Je pense qu'on a atteint un point haut, pas dans le nombre de professionnels en activité, mais dans le nombre d'étudiants en formation, parce qu'en fait les augmentations d'effectifs dans les écoles ont toujours suivi le process réglementaire. En 2002, beaucoup de gens se sont intéressés à l'ostéopathie. En 2007, beaucoup de gens se sont intéressés à l'ostéopathie d'étudiants et en 2015 pareil. À chaque fois qu'il y avait une évolution réglementaire, il y a eu un intérêt pour la profession. Je pense que maintenant ça va se stabiliser parce que toutes les professions nouvelles suscitent un engouement et puis après la raison commence à l'emporter. L'ostéopathe est un métier quand même relativement complexe. Il n'est pas relativement complexe, il est complexe : vous devez à la fois poser un diagnostic et à la fois, vous-même, faire la solution manuelle du diagnostic que vous avez posé.
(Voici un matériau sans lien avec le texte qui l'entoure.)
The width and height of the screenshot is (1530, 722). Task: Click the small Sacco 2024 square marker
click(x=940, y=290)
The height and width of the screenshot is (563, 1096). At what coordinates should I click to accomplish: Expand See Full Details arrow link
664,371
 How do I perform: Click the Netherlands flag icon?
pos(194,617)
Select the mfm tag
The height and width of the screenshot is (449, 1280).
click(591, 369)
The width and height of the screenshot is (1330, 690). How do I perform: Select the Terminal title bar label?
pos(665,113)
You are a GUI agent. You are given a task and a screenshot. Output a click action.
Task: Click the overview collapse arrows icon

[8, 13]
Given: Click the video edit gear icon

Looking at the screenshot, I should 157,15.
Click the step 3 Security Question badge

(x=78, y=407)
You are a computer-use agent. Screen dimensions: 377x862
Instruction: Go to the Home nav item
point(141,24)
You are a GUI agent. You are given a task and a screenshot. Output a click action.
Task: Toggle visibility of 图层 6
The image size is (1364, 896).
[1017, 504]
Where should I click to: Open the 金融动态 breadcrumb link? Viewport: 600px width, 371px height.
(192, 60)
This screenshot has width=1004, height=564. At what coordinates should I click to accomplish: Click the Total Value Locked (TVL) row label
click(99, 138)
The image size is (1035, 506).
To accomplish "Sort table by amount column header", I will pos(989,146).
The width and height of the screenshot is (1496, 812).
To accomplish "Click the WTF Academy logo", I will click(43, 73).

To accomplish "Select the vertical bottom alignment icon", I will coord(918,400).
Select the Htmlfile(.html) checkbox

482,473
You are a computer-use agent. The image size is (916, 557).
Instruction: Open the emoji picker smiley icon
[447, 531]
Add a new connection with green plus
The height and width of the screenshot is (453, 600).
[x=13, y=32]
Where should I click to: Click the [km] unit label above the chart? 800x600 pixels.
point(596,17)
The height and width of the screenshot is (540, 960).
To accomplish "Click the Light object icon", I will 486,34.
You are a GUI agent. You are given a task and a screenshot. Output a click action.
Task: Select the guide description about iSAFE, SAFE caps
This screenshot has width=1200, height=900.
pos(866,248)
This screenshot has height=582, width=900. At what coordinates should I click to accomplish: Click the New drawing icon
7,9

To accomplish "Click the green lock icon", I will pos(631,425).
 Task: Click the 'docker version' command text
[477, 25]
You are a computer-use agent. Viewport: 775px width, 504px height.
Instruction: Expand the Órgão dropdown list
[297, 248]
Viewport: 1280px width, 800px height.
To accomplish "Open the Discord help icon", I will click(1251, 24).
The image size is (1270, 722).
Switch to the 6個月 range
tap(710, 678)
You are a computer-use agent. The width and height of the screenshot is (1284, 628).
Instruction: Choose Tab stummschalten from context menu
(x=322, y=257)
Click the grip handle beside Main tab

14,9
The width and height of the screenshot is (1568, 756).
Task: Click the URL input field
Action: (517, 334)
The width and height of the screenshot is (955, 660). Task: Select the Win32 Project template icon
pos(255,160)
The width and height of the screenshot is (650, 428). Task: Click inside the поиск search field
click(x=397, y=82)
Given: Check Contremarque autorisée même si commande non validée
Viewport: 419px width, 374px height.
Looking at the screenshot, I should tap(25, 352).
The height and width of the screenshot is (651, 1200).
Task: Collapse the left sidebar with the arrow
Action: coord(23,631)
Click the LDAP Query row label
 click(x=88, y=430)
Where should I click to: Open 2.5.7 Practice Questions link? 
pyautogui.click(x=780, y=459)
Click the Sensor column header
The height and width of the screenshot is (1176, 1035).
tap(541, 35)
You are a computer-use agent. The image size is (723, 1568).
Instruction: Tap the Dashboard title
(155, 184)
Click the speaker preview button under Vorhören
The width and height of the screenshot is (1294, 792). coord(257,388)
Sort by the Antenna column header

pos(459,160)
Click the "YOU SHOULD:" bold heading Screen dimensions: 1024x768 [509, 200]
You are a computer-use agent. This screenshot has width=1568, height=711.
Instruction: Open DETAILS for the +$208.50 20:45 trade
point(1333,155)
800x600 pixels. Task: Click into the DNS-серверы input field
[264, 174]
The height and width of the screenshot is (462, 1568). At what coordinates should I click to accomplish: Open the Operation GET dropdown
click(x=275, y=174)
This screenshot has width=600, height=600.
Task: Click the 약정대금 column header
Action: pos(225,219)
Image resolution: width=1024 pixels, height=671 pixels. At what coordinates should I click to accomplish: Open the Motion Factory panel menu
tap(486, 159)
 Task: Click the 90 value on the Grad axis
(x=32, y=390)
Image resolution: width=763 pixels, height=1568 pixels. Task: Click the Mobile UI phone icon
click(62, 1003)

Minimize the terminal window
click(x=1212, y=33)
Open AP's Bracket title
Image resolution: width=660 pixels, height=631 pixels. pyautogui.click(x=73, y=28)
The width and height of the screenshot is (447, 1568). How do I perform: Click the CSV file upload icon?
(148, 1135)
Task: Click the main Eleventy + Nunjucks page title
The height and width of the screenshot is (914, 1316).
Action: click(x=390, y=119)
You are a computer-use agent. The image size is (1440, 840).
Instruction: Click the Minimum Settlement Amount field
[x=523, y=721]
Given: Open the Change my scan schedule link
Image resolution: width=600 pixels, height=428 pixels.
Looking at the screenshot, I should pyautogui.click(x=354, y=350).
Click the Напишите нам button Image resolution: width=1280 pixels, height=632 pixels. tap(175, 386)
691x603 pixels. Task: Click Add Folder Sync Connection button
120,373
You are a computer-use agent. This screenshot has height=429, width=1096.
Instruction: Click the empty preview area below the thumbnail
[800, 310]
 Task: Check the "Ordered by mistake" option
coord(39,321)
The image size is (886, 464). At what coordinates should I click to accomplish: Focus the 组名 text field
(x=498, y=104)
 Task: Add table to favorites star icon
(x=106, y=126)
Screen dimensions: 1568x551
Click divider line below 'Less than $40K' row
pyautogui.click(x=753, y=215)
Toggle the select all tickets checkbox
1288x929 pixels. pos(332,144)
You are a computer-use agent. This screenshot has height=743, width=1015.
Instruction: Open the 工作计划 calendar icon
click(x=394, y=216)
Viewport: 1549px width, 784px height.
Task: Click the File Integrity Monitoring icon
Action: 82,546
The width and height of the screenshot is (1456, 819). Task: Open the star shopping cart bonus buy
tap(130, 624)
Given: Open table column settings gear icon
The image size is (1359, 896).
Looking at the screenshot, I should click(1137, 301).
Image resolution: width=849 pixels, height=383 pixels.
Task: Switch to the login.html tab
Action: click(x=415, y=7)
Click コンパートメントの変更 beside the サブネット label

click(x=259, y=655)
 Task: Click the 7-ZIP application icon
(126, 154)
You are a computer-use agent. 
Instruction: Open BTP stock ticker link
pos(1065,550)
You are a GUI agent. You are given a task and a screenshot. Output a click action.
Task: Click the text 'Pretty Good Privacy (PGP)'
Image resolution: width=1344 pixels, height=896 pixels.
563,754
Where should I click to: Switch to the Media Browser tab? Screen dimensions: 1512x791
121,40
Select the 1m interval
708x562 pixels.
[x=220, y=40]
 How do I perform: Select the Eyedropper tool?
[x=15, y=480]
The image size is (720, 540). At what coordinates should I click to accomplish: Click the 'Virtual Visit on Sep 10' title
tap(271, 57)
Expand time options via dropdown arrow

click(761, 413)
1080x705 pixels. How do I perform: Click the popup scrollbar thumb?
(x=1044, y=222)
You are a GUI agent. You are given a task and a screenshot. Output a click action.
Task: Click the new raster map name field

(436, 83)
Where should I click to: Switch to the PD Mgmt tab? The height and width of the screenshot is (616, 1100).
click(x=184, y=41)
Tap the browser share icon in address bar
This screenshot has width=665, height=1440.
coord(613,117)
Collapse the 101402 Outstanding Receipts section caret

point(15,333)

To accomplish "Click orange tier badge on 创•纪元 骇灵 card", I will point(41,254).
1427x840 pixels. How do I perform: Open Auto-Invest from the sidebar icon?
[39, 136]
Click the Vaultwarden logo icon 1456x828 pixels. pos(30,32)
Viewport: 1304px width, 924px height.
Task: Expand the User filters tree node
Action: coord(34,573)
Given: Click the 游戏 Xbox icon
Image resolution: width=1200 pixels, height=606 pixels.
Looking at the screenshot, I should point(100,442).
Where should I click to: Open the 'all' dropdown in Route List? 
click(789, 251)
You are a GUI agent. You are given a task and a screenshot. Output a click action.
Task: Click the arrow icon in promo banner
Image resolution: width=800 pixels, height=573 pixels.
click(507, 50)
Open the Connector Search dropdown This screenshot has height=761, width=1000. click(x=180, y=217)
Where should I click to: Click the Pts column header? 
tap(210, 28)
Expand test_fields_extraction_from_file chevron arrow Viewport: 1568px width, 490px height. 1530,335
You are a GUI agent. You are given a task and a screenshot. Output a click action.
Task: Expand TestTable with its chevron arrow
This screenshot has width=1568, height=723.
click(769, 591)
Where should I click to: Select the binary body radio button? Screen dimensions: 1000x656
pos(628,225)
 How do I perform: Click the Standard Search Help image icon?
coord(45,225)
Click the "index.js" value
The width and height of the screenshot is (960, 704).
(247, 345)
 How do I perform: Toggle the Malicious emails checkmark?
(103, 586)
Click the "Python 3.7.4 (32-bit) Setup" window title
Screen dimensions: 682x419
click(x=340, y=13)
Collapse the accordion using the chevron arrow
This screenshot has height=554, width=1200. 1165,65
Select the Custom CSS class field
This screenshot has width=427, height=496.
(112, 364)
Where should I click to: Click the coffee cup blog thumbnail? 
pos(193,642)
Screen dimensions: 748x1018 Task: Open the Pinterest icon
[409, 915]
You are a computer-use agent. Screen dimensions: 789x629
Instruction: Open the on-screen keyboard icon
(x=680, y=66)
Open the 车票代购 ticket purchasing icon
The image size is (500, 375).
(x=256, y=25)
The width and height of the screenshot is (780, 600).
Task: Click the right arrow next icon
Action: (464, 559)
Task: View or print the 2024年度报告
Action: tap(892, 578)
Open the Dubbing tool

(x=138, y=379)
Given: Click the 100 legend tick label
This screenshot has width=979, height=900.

Ne faudrait pas, comme certains le proposent, il faudrait un numerus clausus ?

Un numerus clausus, je ne sais pas, mais en tous les cas je pense que la qualité de la formation des étudiants en ostéopathie dépend de l'investissement, de la qualité morale des dirigeants, de l'école des directeurs. C'est-à-dire que l'enseignement est 100% privé, et donc qui dit enseignement privé, des fois, dit conflit d'intérêts entre arbitrage, entre la formation la rémunération des propriétaires ou autre. Et donc, la vertu ayant parfois certaines limites, je pense qu'il faudrait surtout un examen organisé par le ministère de l'Enseignement supérieur en fin de troisième année pour que primo, les gens qui se sont trompés d'orientation puissent sortir de ce métier-là avec un diplôme avec une formation validée, et deuxio, ceux qui ne sont pas au niveau qu'ils arrêtent d'envahir le marché parce qu'ils créent un préjudice pour l'ensemble de la profession.

Ce sera le dernier mot Jean Canetos. Merci beaucoup. Je le rappelle donc samedi 22 juin à 16h30 à l' UGC Cité Internationale, la diffusion du long métrage sur les 150 ans de l'ostéopathie. A très bientôt au revoir.